Cities were vital parts of the economy, we had 6: Enweilieos, Ete City, Fengen (capital), Fheuvenem, Iato, Fwuvoghor. But they were valid targets, unlike today. Because for one, even if all but one of these cities was on our border, they still ran taxes fine, and gave the realm lots of gold. How much gold would Enweil get with the current mechanics? Probably a tiny fraction of it. Secondly, most of their income went to knights, and thus the mobile army. Not like today where 90% of it goes to militia. And where estate distribution means the average tax efficiency in the realm hovers around 66% Enweil could, solo, siege a city, thanks to its well-funded mobile army. But enemies too, many of them solo, could siege our cities, thanks to their well-funded mobile armies, and overall humble quantities of militia. Rio had 3 cities and rich regions overall. Most of our rivals had about that.

Enweil was *fun*. It was fun to play in. And certainly, a lot of the continent had fun either siding with it or, mostly, opposing it. Sometimes it did great. Other times, not so great. In its early days, it trekked half the continent and waged wars for purely RP purposes: to stamp out tyrannies, and spread democracy. And that's pretty much exactly the kind of behavior that's always said should happen more: realms shouldn't wait for wars to come to them, they should find reasons to create fun conflicts on their own. And if it slowed down a little after those campaigns, again it re-awakened not much later, and triggered massive conflicts with small things like the invasion of Republic of Fwuvoghor.

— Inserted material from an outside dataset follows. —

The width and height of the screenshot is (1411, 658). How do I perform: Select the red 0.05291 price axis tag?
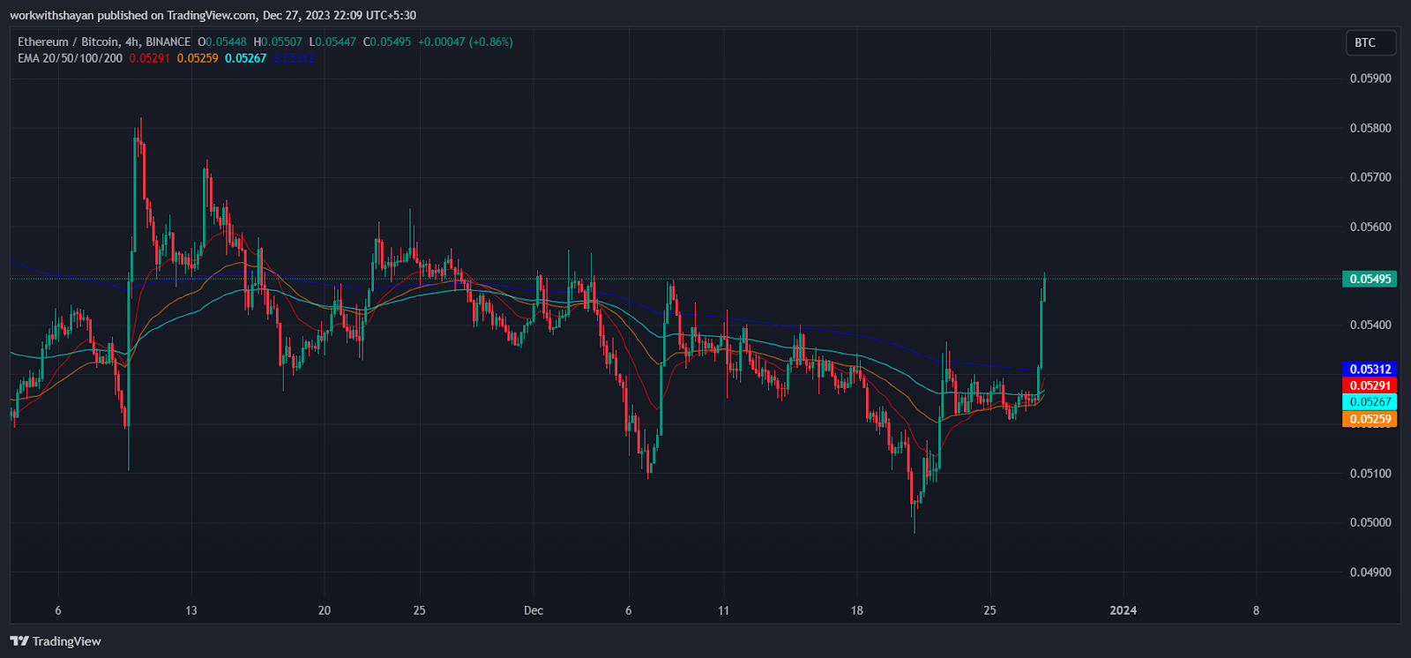tap(1370, 385)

But at some point, people noticed that some large realms were... not so fun. Stiffling. And that some small realms were... more fun, more dynamic. Small moving parts like the misnamed Ceded City Alliance helped keep continental politics lively. And so it was extrapolated into a broad rule that "big is bad, small is good".

Problem is, not all big was bad, and not all small was good. And that "small", back then, was larger than your typical realm nowadays. I remember when I founded Fheuv'n (IVF), it didn't take very long for me to consider it to have been a mistake, that my new realm was way too small. And that by splitting from Enweil, I had essentially doomed both (well, Enweil was already doomed by the mass deaths and the blighting of its 2 richest cities). And yet, IVF had 17 nobles and 7 regions. Our mobile army was... I don't recall, around 10k I think.

This "tiny miserable non-viable realm"... was more populous, active, and stronger than many of the realms that now live on all of the continents of BM. And it probably would have been even worse off under current mechanics, because we were surrounded by blight, and could only expand linearly, pretty much.

But even before IVF came to be, even when Enweil was still fairly large with 17 regions and at least 30 nobles (40?)... there was almost no competition for most titles already. And this was 2011.

The player decline continued, and it's like the vision of the game stayed the same, focused on the big blocs of AT.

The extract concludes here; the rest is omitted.